■ Problem to work on
Starting at the line that holds "Given: Collapse the Year 11 folder node", restate every line word for word up to and including the last one in the listing below, and omit all pictures.

■ Data shown
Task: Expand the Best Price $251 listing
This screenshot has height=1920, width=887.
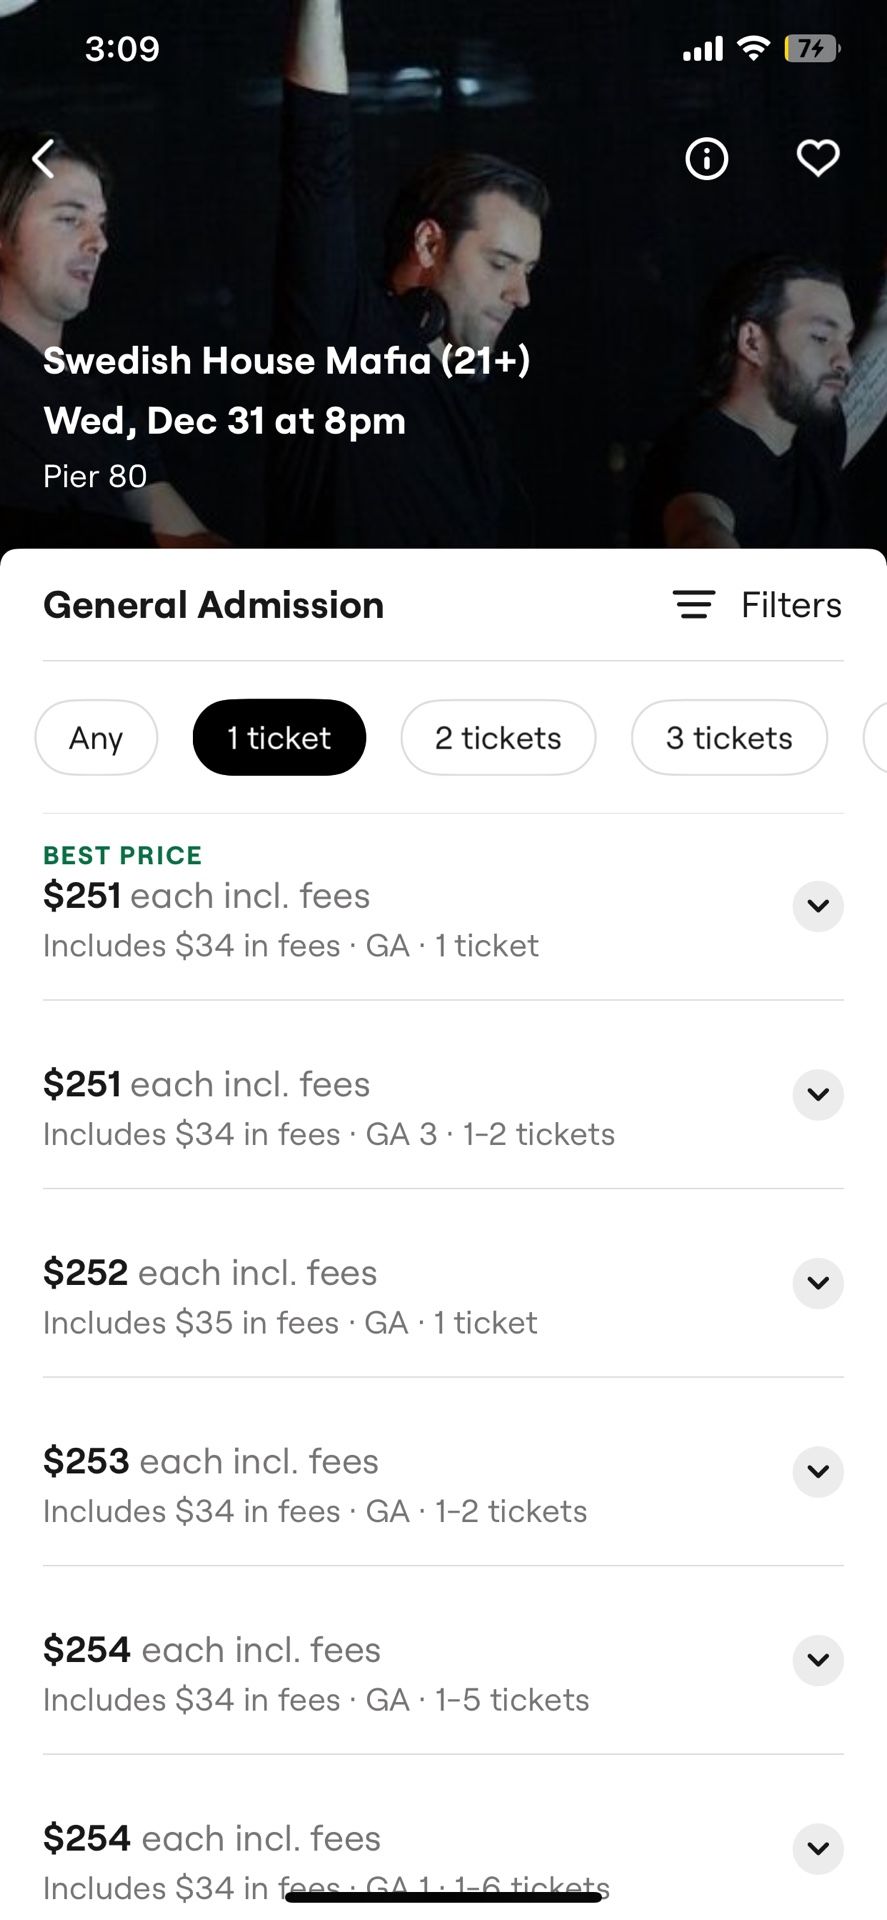Action: [818, 906]
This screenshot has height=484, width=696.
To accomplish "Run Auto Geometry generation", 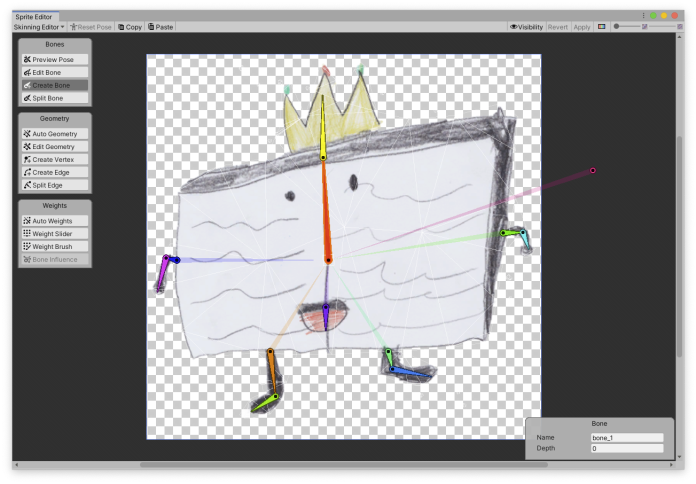I will click(x=54, y=134).
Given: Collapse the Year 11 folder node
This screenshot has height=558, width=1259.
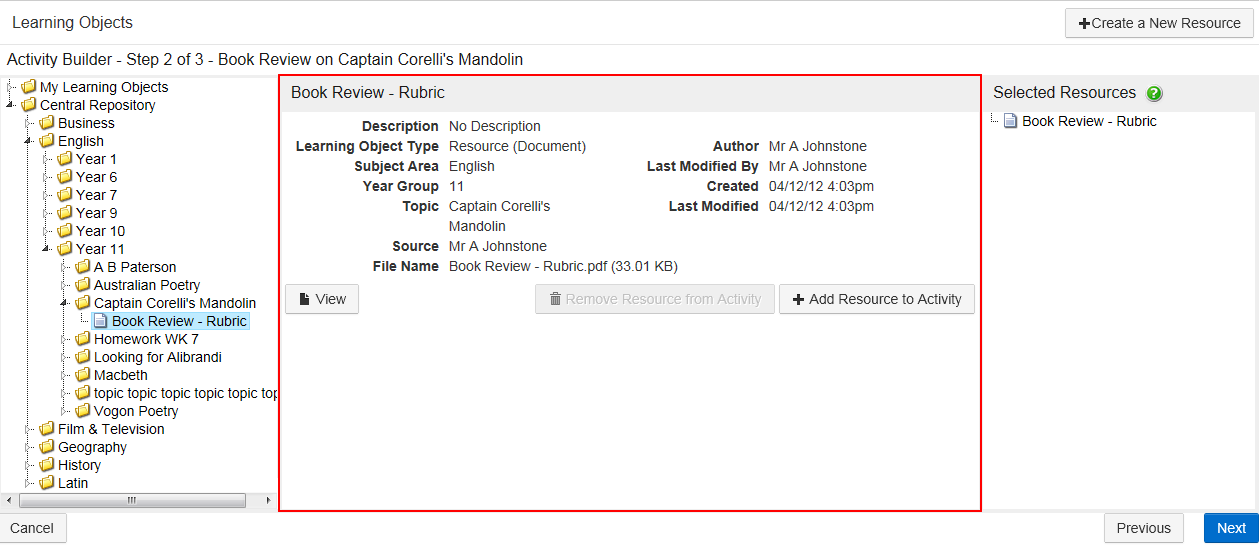Looking at the screenshot, I should click(x=46, y=249).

■ Response to the exercise
Given: Collapse the Year 11 folder node
This screenshot has height=558, width=1259.
Looking at the screenshot, I should click(x=46, y=249).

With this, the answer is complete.